(Saved entries)

+-------+

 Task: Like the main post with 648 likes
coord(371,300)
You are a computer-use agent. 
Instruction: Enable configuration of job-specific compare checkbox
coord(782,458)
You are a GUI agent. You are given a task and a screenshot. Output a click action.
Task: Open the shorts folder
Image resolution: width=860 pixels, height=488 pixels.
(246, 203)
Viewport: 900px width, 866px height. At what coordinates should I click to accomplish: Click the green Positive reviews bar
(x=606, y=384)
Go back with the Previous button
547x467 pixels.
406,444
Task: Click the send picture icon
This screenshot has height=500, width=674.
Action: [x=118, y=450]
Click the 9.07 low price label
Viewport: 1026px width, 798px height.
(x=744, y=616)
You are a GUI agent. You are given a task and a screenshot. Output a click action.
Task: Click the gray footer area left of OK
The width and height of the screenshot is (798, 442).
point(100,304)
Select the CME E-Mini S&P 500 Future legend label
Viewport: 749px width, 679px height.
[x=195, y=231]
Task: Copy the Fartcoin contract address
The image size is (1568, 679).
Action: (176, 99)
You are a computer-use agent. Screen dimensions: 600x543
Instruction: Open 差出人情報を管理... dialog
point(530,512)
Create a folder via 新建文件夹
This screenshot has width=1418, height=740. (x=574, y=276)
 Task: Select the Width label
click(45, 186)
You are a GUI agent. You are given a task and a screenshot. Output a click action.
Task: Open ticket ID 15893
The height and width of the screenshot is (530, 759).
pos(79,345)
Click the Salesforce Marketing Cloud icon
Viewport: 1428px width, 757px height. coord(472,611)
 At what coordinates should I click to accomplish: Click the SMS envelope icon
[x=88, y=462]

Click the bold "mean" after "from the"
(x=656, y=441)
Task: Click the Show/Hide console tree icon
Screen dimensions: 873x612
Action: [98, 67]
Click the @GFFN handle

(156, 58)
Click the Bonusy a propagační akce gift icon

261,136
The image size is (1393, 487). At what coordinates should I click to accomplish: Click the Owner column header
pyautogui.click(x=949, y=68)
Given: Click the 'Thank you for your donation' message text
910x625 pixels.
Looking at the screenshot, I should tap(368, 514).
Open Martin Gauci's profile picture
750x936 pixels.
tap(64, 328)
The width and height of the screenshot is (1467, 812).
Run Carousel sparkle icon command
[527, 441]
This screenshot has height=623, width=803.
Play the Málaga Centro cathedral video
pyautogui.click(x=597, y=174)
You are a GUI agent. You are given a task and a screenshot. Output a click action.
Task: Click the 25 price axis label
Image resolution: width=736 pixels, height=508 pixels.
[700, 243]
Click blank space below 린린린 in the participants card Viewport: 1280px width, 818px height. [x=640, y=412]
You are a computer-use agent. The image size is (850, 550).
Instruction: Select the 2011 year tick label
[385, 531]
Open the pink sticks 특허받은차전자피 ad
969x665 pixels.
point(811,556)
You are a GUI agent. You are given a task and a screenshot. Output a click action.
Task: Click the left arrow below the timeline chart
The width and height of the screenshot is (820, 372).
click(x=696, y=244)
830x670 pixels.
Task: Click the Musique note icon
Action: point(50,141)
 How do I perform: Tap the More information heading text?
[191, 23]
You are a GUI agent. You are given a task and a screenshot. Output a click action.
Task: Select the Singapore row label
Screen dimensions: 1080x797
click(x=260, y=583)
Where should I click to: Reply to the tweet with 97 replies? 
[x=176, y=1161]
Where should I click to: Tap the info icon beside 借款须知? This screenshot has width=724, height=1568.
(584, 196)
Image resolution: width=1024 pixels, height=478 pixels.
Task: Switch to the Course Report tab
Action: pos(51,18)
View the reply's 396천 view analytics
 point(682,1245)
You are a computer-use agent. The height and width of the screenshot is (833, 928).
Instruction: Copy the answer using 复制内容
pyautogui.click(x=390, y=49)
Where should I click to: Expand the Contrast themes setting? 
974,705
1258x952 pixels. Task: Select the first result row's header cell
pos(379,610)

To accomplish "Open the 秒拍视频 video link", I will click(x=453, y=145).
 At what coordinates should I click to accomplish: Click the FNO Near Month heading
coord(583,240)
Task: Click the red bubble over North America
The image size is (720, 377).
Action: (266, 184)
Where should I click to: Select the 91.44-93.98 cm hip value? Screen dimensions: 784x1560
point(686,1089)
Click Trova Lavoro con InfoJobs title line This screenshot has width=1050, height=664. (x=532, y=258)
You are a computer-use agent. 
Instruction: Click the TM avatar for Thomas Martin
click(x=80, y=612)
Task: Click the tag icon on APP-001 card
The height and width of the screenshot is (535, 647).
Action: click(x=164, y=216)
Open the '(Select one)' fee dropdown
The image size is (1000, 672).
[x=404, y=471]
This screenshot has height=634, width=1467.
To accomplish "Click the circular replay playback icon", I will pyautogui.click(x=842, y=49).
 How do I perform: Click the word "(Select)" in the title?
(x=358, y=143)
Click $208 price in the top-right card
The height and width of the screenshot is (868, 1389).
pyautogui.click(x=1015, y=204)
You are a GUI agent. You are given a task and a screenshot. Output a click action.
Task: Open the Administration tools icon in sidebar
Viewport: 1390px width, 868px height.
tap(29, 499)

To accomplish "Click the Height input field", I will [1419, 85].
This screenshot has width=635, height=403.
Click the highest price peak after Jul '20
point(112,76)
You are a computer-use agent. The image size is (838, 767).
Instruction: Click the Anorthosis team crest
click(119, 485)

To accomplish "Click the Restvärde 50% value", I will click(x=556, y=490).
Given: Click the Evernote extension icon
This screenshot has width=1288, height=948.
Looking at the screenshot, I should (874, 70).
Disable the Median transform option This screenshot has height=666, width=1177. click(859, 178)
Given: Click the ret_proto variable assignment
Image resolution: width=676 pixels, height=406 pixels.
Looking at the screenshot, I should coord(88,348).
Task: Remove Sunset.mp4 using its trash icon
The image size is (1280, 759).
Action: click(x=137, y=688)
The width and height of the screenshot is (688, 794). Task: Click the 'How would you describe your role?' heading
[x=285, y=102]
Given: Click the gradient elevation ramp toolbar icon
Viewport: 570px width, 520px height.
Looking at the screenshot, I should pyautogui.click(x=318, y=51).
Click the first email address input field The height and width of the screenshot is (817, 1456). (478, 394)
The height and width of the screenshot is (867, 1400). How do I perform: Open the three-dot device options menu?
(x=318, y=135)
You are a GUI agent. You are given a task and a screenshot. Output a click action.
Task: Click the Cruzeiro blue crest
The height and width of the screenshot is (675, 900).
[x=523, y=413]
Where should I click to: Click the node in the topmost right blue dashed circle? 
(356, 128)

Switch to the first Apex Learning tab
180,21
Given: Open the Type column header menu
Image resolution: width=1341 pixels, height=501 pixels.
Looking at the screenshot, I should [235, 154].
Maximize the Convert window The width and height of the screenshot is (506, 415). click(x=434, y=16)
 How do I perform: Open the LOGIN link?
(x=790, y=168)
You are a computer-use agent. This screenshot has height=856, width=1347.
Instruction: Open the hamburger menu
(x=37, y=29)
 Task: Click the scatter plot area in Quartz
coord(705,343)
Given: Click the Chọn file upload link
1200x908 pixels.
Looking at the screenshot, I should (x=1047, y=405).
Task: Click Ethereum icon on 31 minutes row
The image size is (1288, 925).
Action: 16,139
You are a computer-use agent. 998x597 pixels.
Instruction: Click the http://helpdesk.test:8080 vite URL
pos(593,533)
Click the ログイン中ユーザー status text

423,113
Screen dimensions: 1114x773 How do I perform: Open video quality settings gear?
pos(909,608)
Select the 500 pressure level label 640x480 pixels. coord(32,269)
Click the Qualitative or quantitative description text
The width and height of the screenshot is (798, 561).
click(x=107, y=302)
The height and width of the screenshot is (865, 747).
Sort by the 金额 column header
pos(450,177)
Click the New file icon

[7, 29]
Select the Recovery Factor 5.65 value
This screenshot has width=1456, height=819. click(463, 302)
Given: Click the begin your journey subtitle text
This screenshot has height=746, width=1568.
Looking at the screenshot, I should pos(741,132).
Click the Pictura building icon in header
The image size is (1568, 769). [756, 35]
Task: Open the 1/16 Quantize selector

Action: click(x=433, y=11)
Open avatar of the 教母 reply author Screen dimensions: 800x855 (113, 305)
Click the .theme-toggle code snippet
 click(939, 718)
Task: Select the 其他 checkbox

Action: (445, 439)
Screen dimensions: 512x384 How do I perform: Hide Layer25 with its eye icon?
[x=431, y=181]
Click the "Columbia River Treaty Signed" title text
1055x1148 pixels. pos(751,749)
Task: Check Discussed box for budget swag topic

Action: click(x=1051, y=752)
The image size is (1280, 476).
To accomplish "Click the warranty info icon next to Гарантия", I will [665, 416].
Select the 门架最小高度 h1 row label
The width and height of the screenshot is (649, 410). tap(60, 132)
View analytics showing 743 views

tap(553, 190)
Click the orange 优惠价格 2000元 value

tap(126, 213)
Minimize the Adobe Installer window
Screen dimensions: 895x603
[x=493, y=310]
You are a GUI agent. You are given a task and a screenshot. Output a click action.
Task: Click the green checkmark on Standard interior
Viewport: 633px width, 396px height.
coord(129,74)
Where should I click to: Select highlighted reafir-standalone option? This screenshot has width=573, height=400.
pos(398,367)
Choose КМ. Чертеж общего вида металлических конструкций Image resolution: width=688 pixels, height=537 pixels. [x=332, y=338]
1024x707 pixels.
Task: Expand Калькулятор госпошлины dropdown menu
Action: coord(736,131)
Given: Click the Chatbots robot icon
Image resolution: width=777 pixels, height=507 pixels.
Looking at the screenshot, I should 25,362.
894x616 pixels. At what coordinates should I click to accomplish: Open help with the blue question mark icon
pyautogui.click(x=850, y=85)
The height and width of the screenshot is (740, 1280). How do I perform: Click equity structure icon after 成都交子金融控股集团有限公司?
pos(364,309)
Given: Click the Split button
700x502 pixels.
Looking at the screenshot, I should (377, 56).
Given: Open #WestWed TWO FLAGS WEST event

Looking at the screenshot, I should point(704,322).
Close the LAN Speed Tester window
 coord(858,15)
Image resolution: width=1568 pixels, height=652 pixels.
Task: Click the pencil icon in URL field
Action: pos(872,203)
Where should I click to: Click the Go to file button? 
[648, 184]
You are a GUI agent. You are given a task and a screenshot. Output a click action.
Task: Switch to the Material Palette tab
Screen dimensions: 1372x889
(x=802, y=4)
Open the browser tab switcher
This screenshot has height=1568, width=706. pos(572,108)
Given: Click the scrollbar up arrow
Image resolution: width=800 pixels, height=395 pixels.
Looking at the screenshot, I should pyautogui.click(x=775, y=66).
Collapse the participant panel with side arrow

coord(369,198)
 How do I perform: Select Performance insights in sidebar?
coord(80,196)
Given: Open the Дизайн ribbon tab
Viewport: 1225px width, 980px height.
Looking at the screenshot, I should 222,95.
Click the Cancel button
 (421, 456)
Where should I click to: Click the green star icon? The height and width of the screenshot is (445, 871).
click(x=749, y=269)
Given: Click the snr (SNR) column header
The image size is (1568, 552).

+-------+

Directions => If a line in the entries above contains "address", report it.

Exercise response =>
Task: Copy the Fartcoin contract address
Click the first email address input field The height and width of the screenshot is (817, 1456). (478, 394)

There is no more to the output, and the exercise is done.